There is a sub-plot concerning three of the characters: Gloucester, Edmund, and Edgar. This subplot supports the big plot. Anyways, Gloucester undergoes physical and mental torment because he makes the same mistake that Lear does. Like Lear, Gloucester is neither completely good nor completely bad. There is, for instance, a crudeness in the earl, who delights in speaking of his adultery. But
He’s an okay guy, and has some good qualities as well. For instance, he shows concern for Kent in the stocks, and he risks his life to help Lear. Gloucester's punishment is blindness, and it drives him almost as crazy as Lear's madness. These two tragic stories unfolding at the same time make the play a lot more dramatic than it would have been otherwise. It’s like going to the circus and getting to see ten rings instead of three. It’s just better.
The important element in tragedy is action, not character. It is the deeds of men that bring about their destruction.

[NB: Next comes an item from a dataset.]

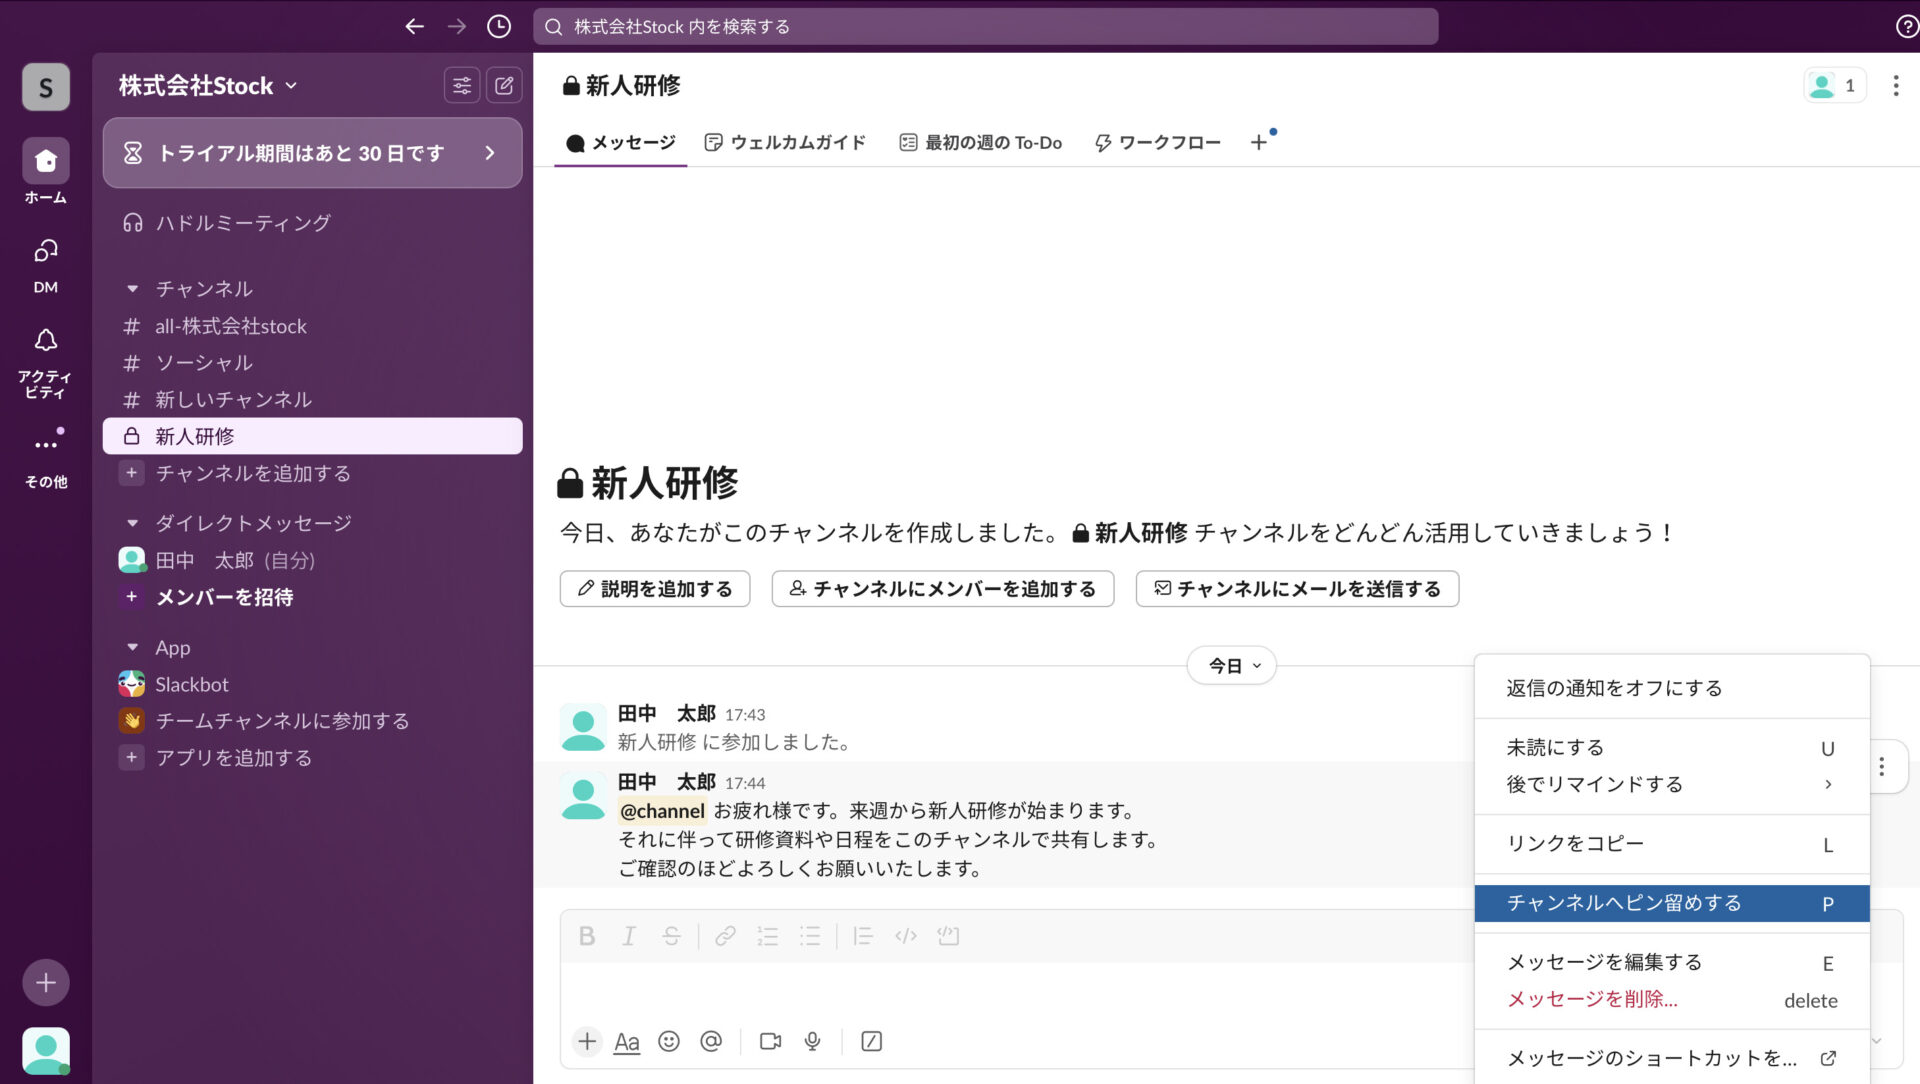Open the 今日 date dropdown
Viewport: 1920px width, 1084px height.
(1231, 665)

Lear calls upon the "great gods,"
Edgar and Kent blame Fortune, and
Gloucester says that the gods "kill us for their sport" (IV.i.37).
But in reality the calamities that befall both Lear and Gloucester occur as a result of some flaw of their own. Their actions grow out of their characters: both are rash, unsuspecting, and vengeful. But the actions themselves are the beginnings of their agony, for these actions start a chain of events that lead to ultimate catastrophe.
A tragic hero gains insight through suffering. Neither Lear nor Gloucester realizes that he has committed an error until it’s too late and he’s already paid the price. Lear's suffering is so intense that it drives him mad. Only after his health goes bad, can he fully realize his mistake in giving the kingdom to his two savage daughters and disowning the one daughter who loves him. It is not until Gloucester has been blinded that he learns the truth about his two sons. These two characters learn to endure their suffering. When Gloucester attempts to commit suicide and fails, he decides to stick around the land of the living instead of cashing in his chips. In his madness Lear learns to endure his agony as well. Later, when he knows he is to be imprisoned, he maintains this misfortune with a passive calmness. He has grown wise through painfully achieved self-knowledge and through Cordelia's love. Tragedy in King Lear is not only seen through itself but, also through the character of the King and other characters. The Play of King Lear is a great tragic play. Many playwrights may attempt to beat it, but this thing is sadder than watching The Fox and the Hound after your wife packs up and moves out while you’re at work.